## Data items
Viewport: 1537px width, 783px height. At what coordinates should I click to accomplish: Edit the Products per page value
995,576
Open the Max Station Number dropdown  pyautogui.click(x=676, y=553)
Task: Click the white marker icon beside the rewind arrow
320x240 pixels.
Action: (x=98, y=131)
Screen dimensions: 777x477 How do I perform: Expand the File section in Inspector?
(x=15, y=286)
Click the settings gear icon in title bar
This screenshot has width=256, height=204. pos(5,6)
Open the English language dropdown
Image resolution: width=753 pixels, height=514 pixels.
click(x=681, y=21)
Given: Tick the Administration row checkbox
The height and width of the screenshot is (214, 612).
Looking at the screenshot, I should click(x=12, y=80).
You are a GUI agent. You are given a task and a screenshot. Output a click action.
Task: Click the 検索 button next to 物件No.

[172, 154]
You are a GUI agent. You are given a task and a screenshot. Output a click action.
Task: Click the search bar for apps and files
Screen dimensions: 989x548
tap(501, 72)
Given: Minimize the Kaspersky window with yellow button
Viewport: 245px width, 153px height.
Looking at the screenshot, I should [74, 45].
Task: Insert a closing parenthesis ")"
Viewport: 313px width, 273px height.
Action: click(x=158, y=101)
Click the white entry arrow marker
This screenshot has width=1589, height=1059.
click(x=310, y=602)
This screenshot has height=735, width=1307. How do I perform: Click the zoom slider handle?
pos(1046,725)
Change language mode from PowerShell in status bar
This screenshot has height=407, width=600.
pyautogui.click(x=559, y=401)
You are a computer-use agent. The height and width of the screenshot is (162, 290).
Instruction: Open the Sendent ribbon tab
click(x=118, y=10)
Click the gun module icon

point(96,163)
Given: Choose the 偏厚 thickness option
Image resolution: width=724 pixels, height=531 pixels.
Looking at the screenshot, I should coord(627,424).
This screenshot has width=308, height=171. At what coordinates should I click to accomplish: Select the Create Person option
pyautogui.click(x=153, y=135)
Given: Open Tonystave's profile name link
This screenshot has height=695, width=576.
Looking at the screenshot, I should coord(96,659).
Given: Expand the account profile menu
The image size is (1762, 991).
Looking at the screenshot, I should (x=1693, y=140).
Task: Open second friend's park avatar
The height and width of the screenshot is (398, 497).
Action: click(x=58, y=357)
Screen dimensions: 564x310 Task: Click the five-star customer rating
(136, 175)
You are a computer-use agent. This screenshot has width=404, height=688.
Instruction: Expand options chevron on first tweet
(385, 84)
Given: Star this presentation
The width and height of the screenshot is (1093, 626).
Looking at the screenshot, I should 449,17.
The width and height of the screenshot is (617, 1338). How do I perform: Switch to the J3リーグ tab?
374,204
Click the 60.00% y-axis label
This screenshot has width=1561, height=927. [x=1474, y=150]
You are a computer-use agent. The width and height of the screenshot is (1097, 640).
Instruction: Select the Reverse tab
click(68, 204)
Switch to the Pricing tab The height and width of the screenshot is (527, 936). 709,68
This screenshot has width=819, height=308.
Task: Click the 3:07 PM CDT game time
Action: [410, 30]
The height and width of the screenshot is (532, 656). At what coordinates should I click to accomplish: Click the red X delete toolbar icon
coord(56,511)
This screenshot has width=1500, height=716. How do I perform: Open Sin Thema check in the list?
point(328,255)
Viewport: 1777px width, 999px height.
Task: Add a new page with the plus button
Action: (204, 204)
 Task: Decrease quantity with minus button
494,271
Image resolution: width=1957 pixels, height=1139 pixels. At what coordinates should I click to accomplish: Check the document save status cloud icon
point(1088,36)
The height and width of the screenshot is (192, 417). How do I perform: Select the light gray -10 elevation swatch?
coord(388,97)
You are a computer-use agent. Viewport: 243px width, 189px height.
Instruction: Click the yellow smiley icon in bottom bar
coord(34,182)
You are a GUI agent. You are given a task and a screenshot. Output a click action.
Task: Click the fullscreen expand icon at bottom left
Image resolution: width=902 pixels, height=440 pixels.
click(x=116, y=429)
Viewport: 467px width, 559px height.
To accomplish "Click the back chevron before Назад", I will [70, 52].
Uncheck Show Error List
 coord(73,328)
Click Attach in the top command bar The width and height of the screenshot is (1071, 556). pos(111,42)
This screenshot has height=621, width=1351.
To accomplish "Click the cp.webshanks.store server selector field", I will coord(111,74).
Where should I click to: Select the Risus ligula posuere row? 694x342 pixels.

## Task goal
Can you rewrite all of the lines above with "GUI agent" replaced by "screen assistant" and nothing else altered?

## Answer
Viewport: 1537px width, 783px height. At what coordinates should I click to accomplish: Edit the Products per page value
995,576
Open the Max Station Number dropdown  pyautogui.click(x=676, y=553)
Task: Click the white marker icon beside the rewind arrow
320x240 pixels.
Action: (x=98, y=131)
Screen dimensions: 777x477 How do I perform: Expand the File section in Inspector?
(x=15, y=286)
Click the settings gear icon in title bar
This screenshot has width=256, height=204. pos(5,6)
Open the English language dropdown
Image resolution: width=753 pixels, height=514 pixels.
click(x=681, y=21)
Given: Tick the Administration row checkbox
The height and width of the screenshot is (214, 612).
Looking at the screenshot, I should click(x=12, y=80).
You are a screen assistant. You are given a task and a screenshot. Output a click action.
Task: Click the 検索 button next to 物件No.

[172, 154]
You are a screen assistant. You are given a task and a screenshot. Output a click action.
Task: Click the search bar for apps and files
Screen dimensions: 989x548
tap(501, 72)
Given: Minimize the Kaspersky window with yellow button
Viewport: 245px width, 153px height.
Looking at the screenshot, I should [74, 45].
Task: Insert a closing parenthesis ")"
Viewport: 313px width, 273px height.
Action: click(x=158, y=101)
Click the white entry arrow marker
This screenshot has width=1589, height=1059.
click(x=310, y=602)
This screenshot has height=735, width=1307. How do I perform: Click the zoom slider handle?
pos(1046,725)
Change language mode from PowerShell in status bar
This screenshot has height=407, width=600.
pyautogui.click(x=559, y=401)
You are a computer-use agent. The height and width of the screenshot is (162, 290).
Instruction: Open the Sendent ribbon tab
click(x=118, y=10)
Click the gun module icon

point(96,163)
Given: Choose the 偏厚 thickness option
Image resolution: width=724 pixels, height=531 pixels.
Looking at the screenshot, I should coord(627,424).
This screenshot has width=308, height=171. At what coordinates should I click to accomplish: Select the Create Person option
pyautogui.click(x=153, y=135)
Given: Open Tonystave's profile name link
This screenshot has height=695, width=576.
Looking at the screenshot, I should coord(96,659).
Given: Expand the account profile menu
The image size is (1762, 991).
Looking at the screenshot, I should (x=1693, y=140).
Task: Open second friend's park avatar
The height and width of the screenshot is (398, 497).
Action: click(x=58, y=357)
Screen dimensions: 564x310 Task: Click the five-star customer rating
(136, 175)
You are a computer-use agent. This screenshot has width=404, height=688.
Instruction: Expand options chevron on first tweet
(385, 84)
Given: Star this presentation
The width and height of the screenshot is (1093, 626).
Looking at the screenshot, I should 449,17.
The width and height of the screenshot is (617, 1338). How do I perform: Switch to the J3リーグ tab?
374,204
Click the 60.00% y-axis label
This screenshot has width=1561, height=927. [x=1474, y=150]
You are a computer-use agent. The width and height of the screenshot is (1097, 640).
Instruction: Select the Reverse tab
click(68, 204)
Switch to the Pricing tab The height and width of the screenshot is (527, 936). 709,68
This screenshot has width=819, height=308.
Task: Click the 3:07 PM CDT game time
Action: [410, 30]
The height and width of the screenshot is (532, 656). At what coordinates should I click to accomplish: Click the red X delete toolbar icon
coord(56,511)
This screenshot has width=1500, height=716. How do I perform: Open Sin Thema check in the list?
point(328,255)
Viewport: 1777px width, 999px height.
Task: Add a new page with the plus button
Action: (204, 204)
 Task: Decrease quantity with minus button
494,271
Image resolution: width=1957 pixels, height=1139 pixels. At what coordinates should I click to accomplish: Check the document save status cloud icon
point(1088,36)
The height and width of the screenshot is (192, 417). How do I perform: Select the light gray -10 elevation swatch?
coord(388,97)
You are a computer-use agent. Viewport: 243px width, 189px height.
Instruction: Click the yellow smiley icon in bottom bar
coord(34,182)
You are a screen assistant. You are given a task and a screenshot. Output a click action.
Task: Click the fullscreen expand icon at bottom left
Image resolution: width=902 pixels, height=440 pixels.
click(x=116, y=429)
Viewport: 467px width, 559px height.
To accomplish "Click the back chevron before Назад", I will [70, 52].
Uncheck Show Error List
 coord(73,328)
Click Attach in the top command bar The width and height of the screenshot is (1071, 556). pos(111,42)
This screenshot has height=621, width=1351.
To accomplish "Click the cp.webshanks.store server selector field", I will coord(111,74).
Where should I click to: Select the Risus ligula posuere row? 694x342 pixels.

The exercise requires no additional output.